A court in Japan has issued an injunction preventing two nuclear reactors from being restarted at the country’s Takahama plant, citing safety concerns.
It is a victory for worried locals but a blow to Prime Minister Shinzo Abe’s push to return to atomic energy four years after Japan’s Fukushima Daiichi nuclear power plant plant was seriously damaged by an earthquake-caused Tsunami.
Japan’s entire stable of nuclear power stations was gradually switched off following the Fukushima disaster, while tens of thousands of people were evacuated due to concerns about radiation exposure.

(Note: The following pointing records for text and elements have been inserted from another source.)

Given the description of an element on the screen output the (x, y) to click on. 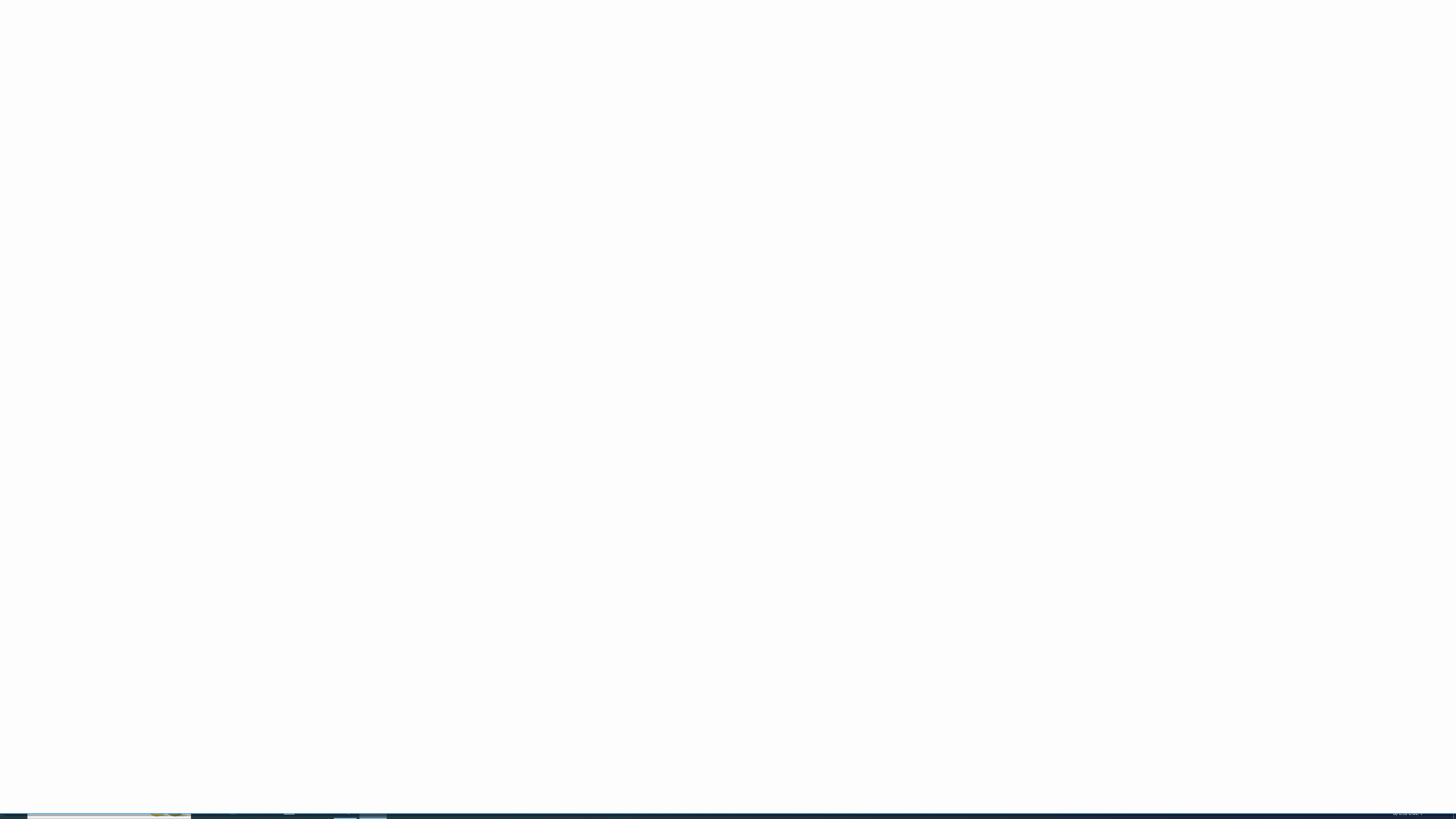
Copy (49, 58)
Orientation (311, 49)
Class: MsoCommandBar (728, 45)
Bold (104, 67)
Font (142, 49)
Automate (334, 28)
Font (147, 49)
Class: NetUIImage (887, 68)
AutoSave (38, 9)
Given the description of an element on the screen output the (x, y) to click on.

Many are still unable to return to their homes and scientists have warned that some areas around the plant may remain uninhabitable for decades or more.

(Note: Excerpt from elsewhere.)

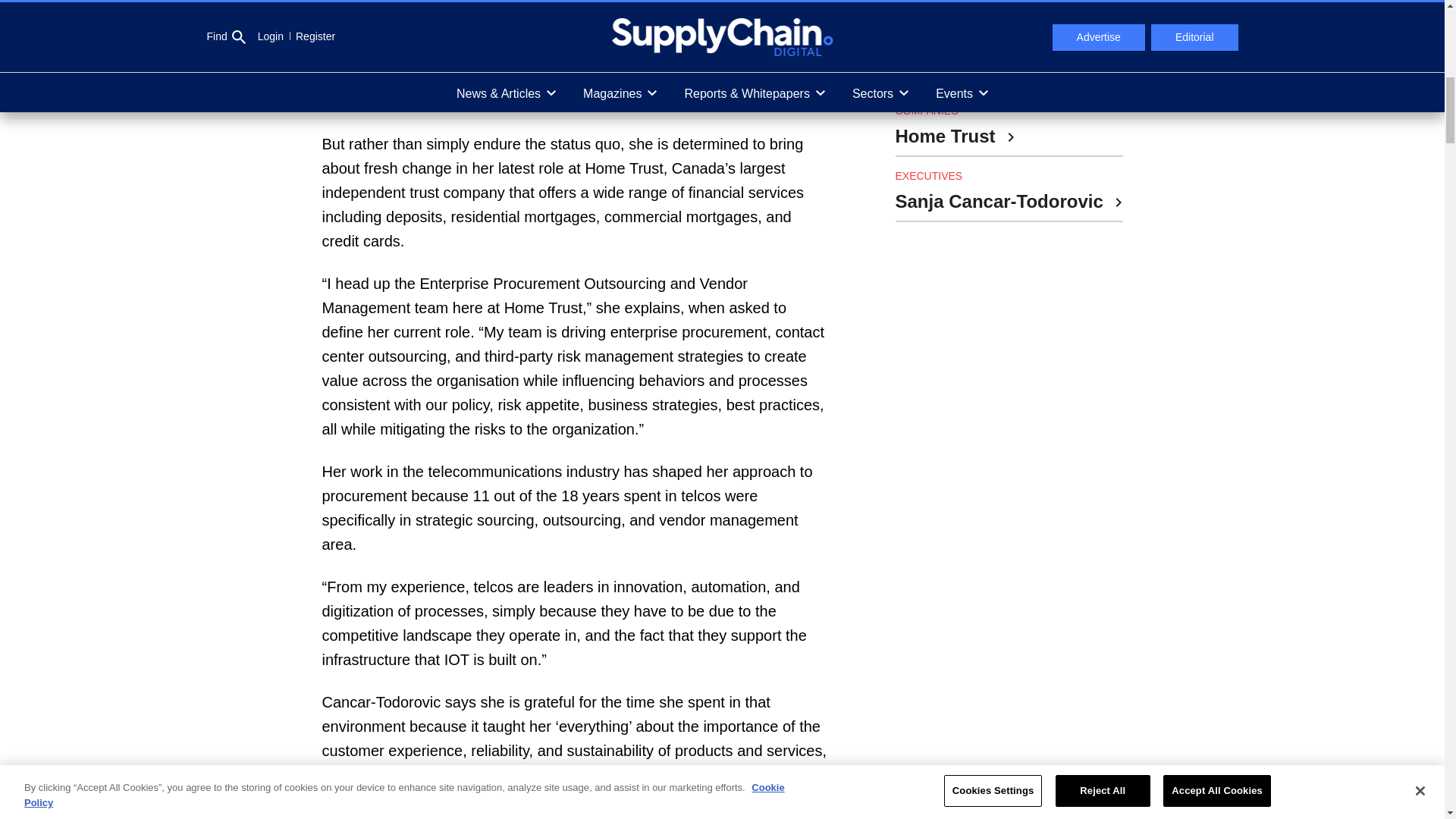
3rd party ad content (1008, 771)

#Japan 's "#nuclear alley" where 2day #fukui district court placed an injunction on re-opening Takahama reactors 3&4. pic.twitter.com/jKKzBLbCfU— Tom O'Sullivan (@MathyosEnergy) April 14, 2015
Takahama plant operator Kansai Electric Power slammed the injunction as “extremely regrettable and utterly unacceptable” and said it would appeal against the decision.
A lawyer representing the plaintiffs called the ruling a “perfect victory”.
“This is the best decision that we could have expected,” he told supporters outside the courthouse.
“This is a decision that was made, in part because due to the sacrifices of the victims (of Fukushima),” said Tadashi Matsuda, one of the supporters gathered outside the court. “To those still suffering in Fukushima; I hope this news reaches you and hope you listen.. this was made possible thanks to you.”